LTM-2 Conductive Slurry Level Monitoring in Sumps and Tanks

December 18, 2014 by Bill Hancock 0 comments

Obtaining consistently accurate and rapid slurry sump and tank level measurement is important for proper process control in mining and process industries. Particularly where consistent feed control is required for downstream processing stable operation. The pumps fed from the sumps and tanks are now typically variable speed controlled by VFD using a sump level measurement as feedback. Accurate and responsive slurry level measurements are often challenging and requires ongoing process operator and engineering attention.

If the slurry pulp level measurement signal provided from a level measuring device is inaccurate, slow responding and/or an inconsistent measurement of the slurry interface level, the pump can cycle leading to variable slurry flow surges that typically cause process imbalances and disruptions, oftentimes resulting in severe negative impacts on process results. Downstream process unit operations are most capable when operated at close to steady state. Proper sump level and pumping control is a very important component in overall plant process control and process performance, the importance of which is amplified when there are multiple sumps circulating slurry streams in a process.

Successfully managing sump-pump operation entails several considerations, the most important as follows:

  1. Froth or foam on the sump surface interferes with level monitoring equipment such as ultrasonic and radar which detects the froth-foam surface, not the underlying slurry interface. Further, the froth and foam do not provide good sonic or radar reflective surfaces needed so the level indication signal can be poor.
  2. Varying pulp depth and % solids significantly negatively impacts pressure differential devices so these are very rarely used.
  3. Ideal sump operation is to establish a setpoint (SP) level as sump % slurry depth consistently operating within a 5-10% of SP. This requires near instantaneous slurry level reading and good VFD-pump capabilities that uses the level measurement signal to control the pump speed/flowrate.

Ultrasonic and radar slurry level measuring devices beam waves in a conical shaped pattern to the sump-tank liquid surfaces and actual level measurement involves the entire circle where the incident wave hits the slurry-water-froth-foam surface. It is not at a point so in highly agitated sump-tank the measured surface is not even or level. Consequently the reflected wave back to the ultrasonic and radar device provides a range of levels resulting in highly variable signal and interference.

_Entries_:
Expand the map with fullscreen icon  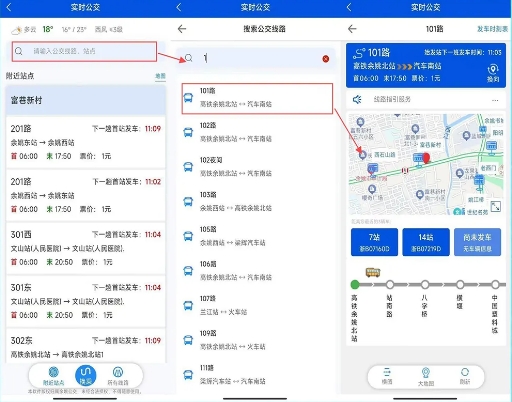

...

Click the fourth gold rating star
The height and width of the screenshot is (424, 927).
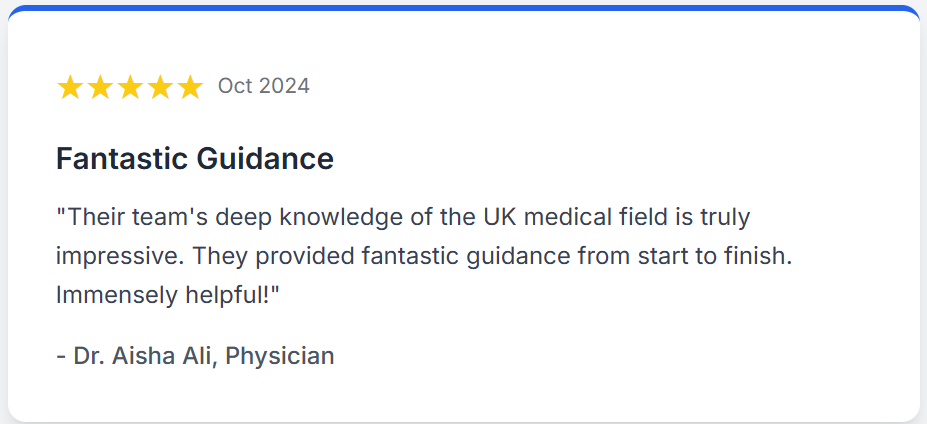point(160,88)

_Exercise goal_: Carry on the article about slurry level monitoring in sumps and tanks, starting right after its final sentence.

_Final result_:
LTM-2 Probe Installation-2To massage and reduce the ‘noise’ of ultrasonic and radar signals to better approximate actual sump-tank level, the signals are integrated (rolling averaged) typically ranging from 1-3 seconds based on specific conditions and operator preferences. While this signal dampening reduces the signal ‘noise’, by definition the integrated data signal will always be an averaged reading from the immediate past, not an instantaneous signal of the immediate present level. The result is the sump pump will always be ramping up-slowing down based on past sump-tank level information that often leads to cycling and too often sump-tank overflowing and conversely emptying the sump-tank and, in the case of centrifugal pumps, cavitation.

LTM probes were initially developed for slurry and pulp interface level monitoring in challenging applications such as mineral froth flotation, beverage and wood pulp mill processing where froth or foam at the top of the slurry and pulp level can interfere with accurate level measurement. Characteristics and features of LTM level monitoring and level measurement probes include:

  1. Measures the slurry water interface by conductive principles
  2. Effectively distinguishes the froth-foam and slurry/pulp level interface level
  3. Highly accurate readings
  4. Fast response – provides 10 level signals/second live so for practical purposes is instantaneous
  5. Ideal for adhesive and pasty materials
  6. Good performance even when moderately scaled – measures levels at probe conductivities greater than 1 µS/cm
  7. Probes are supplied up to 3 meters in length
  8. Easy to install, setup and use

More product information is available on the LTM-2 website: www.ltm-2.com. Further technical details are provided in the LTM-2 Data Sheet.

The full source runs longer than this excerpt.